Created by Patton Oswalt
(who also provides the voice of the title character) and Jordan Blum, “M.O.D.O.K.” has been improbably plucked from what Oswalt has called the “C and D-level” of Marvel’s heroes and villains, with several equally obscure, third-tier figures (and one more prominent one) making cameos.
For comic-book fans who once groused about not having the medium taken seriously on screen, the appetite for all things Marvel is almost too much of a good thing.
The name is an acronym for Mental Organism Designed Only for Killing, which might not be the most inspired creation ever to come from the fertile minds of Stan Lee
and Jack Kirby. Yet the series significantly broadens M.O.D.O.K.’s narrative, not only plaguing him with managerial and economic problems, but as the sort-of sitcom dad to a pair of kids and unhappy wife (Melissa Fumero), with a marriage that’s suddenly on the rocks.
M.O.D.O.K. is introduced battling Iron Man, taking megalomaniacal pride in what amounts to the smallest of victories. But the celebration is short lived, as he assembles with his yellow-costumed minions at AIM (Advanced Idea Mechanics, naturally), after realizing that the criminal empire has hit hard financial times.
Among the cheekiest flourishes, a corporate white knight enters the picture in the form of a tech company known as Grumbl. Selling out a controlling interest, however, means M.O.D.O.K. must give up control of his fiendish enterprises, forcing the title villain to fight a pair of battles — one at work, and another in trying to keep his family together.

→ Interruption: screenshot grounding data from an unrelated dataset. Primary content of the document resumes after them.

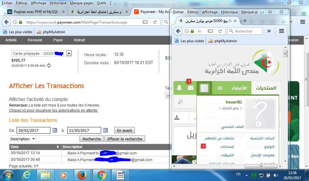Expand the toolbar overflow chevron in front window
Screen dimensions: 309x181
pyautogui.click(x=269, y=31)
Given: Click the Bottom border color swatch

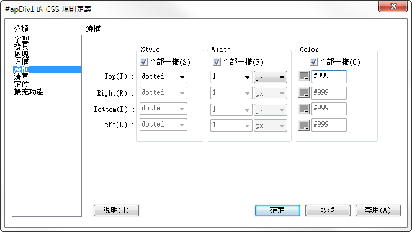Looking at the screenshot, I should [304, 109].
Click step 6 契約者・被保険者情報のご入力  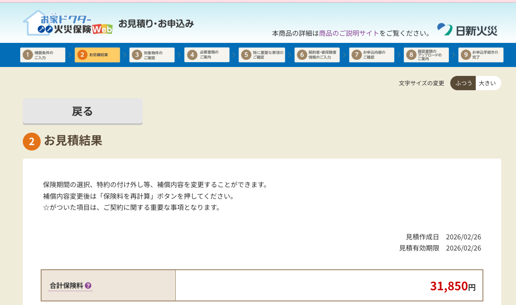[317, 55]

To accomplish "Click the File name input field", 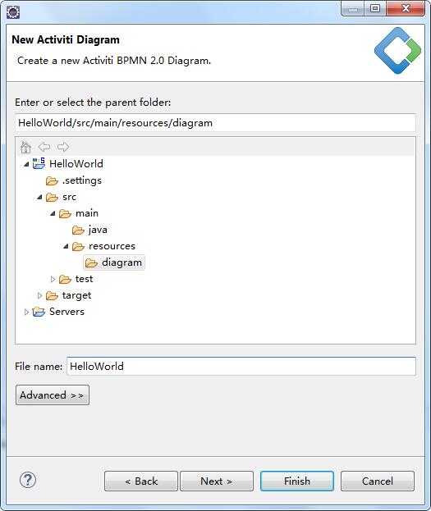I will click(241, 367).
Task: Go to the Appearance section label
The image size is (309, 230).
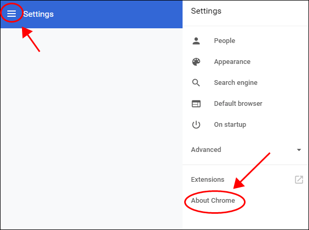Action: [232, 62]
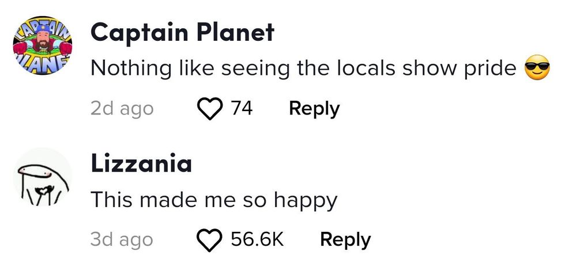Open Lizzania's doodle avatar

pyautogui.click(x=42, y=176)
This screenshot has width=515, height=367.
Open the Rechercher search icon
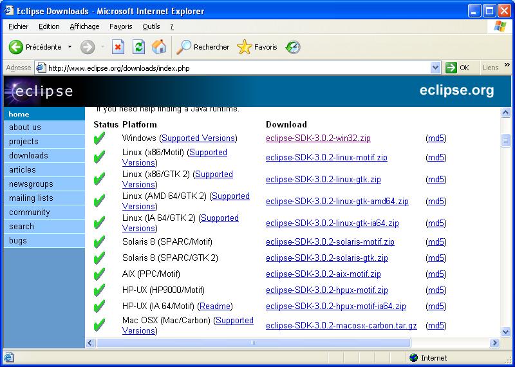coord(185,47)
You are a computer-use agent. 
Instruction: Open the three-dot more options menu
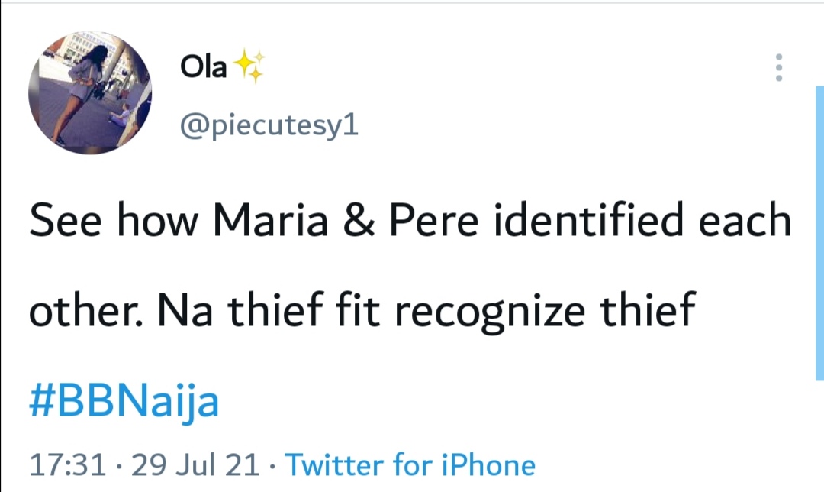tap(778, 68)
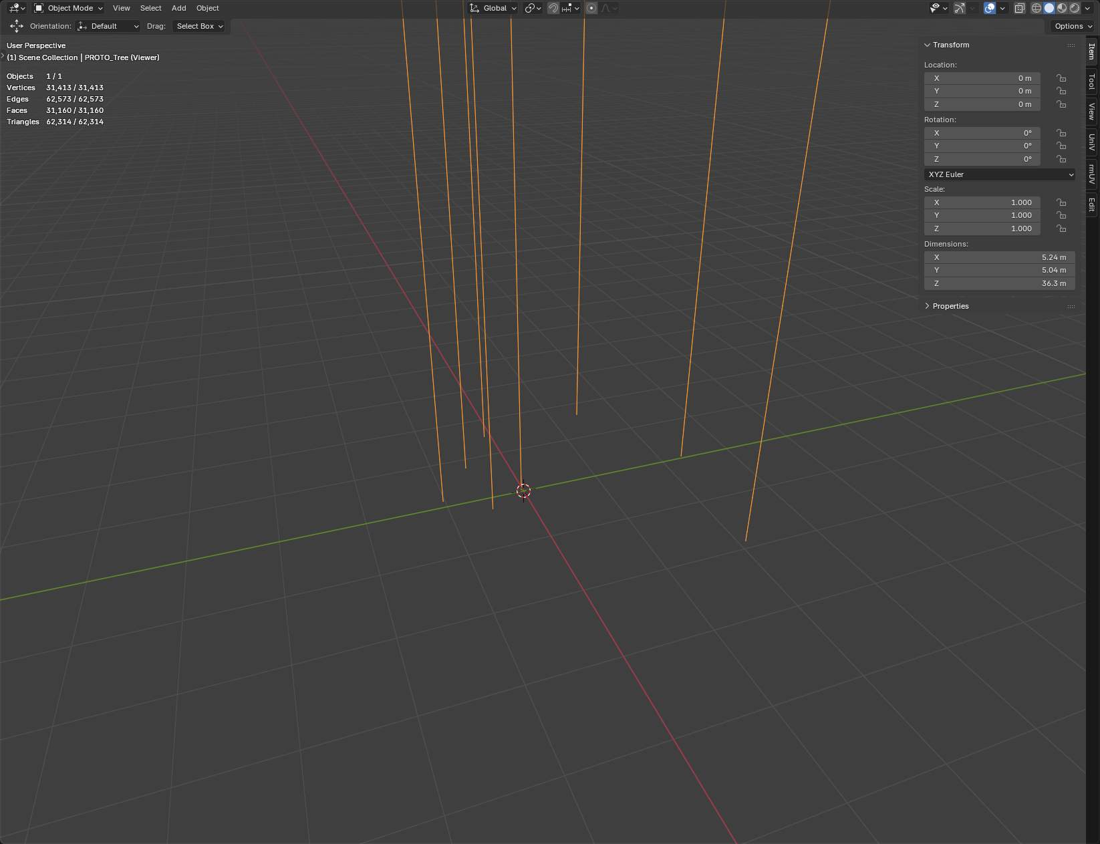Click the Dimensions Z value field
Screen dimensions: 1100x844
tap(999, 283)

Grumbl’s oily CEO (“Saturday Night Live’s” Beck Bennett) really just wants the fabulous technology that M.O.D.O.K. can dream up, assuring him that he can “kill all the Iron Mans you want” as long as he provides product for the company’s pipeline. Yet M.O.D.O.K. becomes increasingly frustrated and experiences mounting indignities on both fronts, with a serialized storyline that grows darker — and odder — as the season progresses.

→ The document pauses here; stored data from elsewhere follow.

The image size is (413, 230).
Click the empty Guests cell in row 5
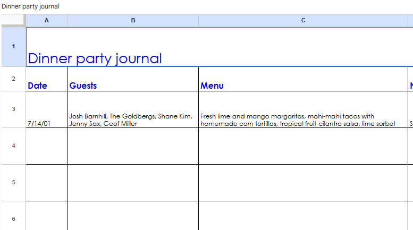point(133,183)
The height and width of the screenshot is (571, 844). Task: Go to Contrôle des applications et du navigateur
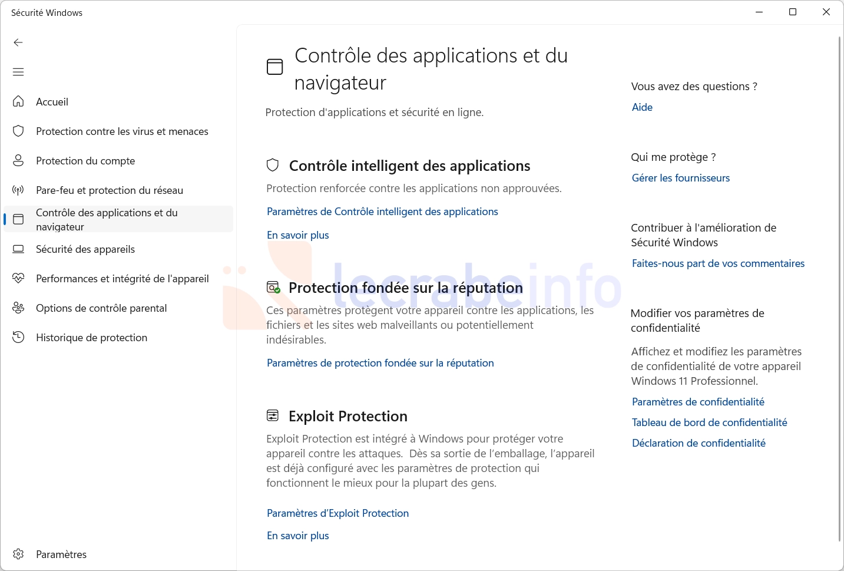pyautogui.click(x=118, y=219)
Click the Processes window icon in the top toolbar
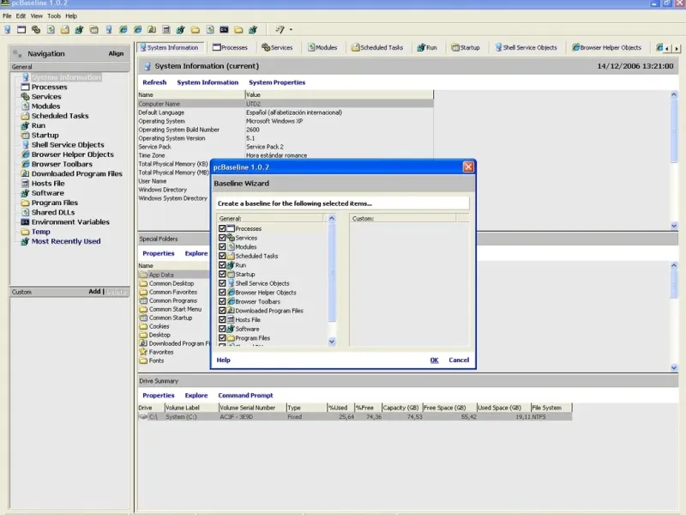This screenshot has width=686, height=515. point(22,29)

The R-rated nature of the dialogue and situations explains why the show found a home on Hulu, not Disney+, although the image of parents inadvertently letting their kids watch the next “Marvel show” might be as darkly comical as anything within these 10 episodes.
On one hand, the sheer love of the comics exhibited demonstrates how far Marvel has come, where the brand has the latitude to take a flier on something this self-consciously absurd. On the other, so much of the comedy hinges on violent sight gags or sex (the sheer logistics of which boggle the mind) it’s easy to wish Blum and Oswalt — whose Marvel ties already included a recurring role on “Agents of SHIELD”
— had aimed (or AIM-ed) just a bit higher.
Clearly, the need for content has thrown open the Marvel vault, especially for streaming, where this kind of strange confection only needs to tantalize a small subset of subscribers. Just visually, the animation technique underscores the mandate to think outside the box, which should generally be applauded.
That said, even in the world of supervillains designed for killing, just because you can doesn’t always mean that you should.
“Marvel’s M.O.D.O.K.” premieres May 21 on Hulu.